> What you need to do
Look below for the line that contains "Task: Click the", then copy it and each following line exactly, through and including the line that contains "Screen dimensions: 1363x639".

> Extracted data
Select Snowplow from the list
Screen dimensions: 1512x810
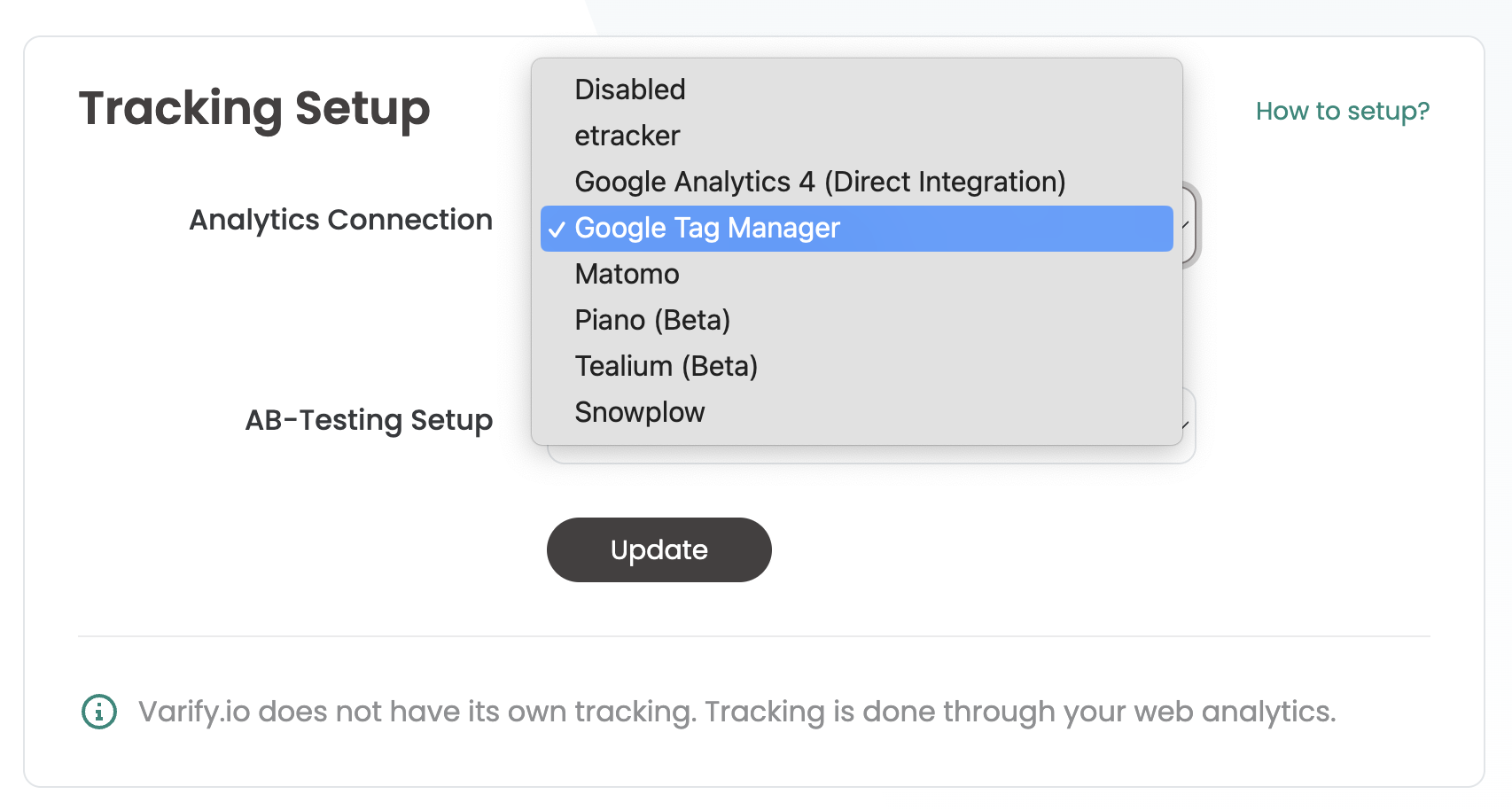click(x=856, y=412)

---

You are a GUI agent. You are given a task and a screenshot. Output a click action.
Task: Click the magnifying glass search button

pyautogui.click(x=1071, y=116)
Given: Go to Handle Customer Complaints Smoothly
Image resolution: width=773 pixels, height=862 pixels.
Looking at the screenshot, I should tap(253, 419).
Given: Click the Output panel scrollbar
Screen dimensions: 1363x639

> Solution for this problem
Task: Click the magnifying glass search button

pyautogui.click(x=1071, y=116)
Given: Go to Handle Customer Complaints Smoothly
Image resolution: width=773 pixels, height=862 pixels.
Looking at the screenshot, I should tap(253, 419).
Given: Click the Output panel scrollbar
Screen dimensions: 1363x639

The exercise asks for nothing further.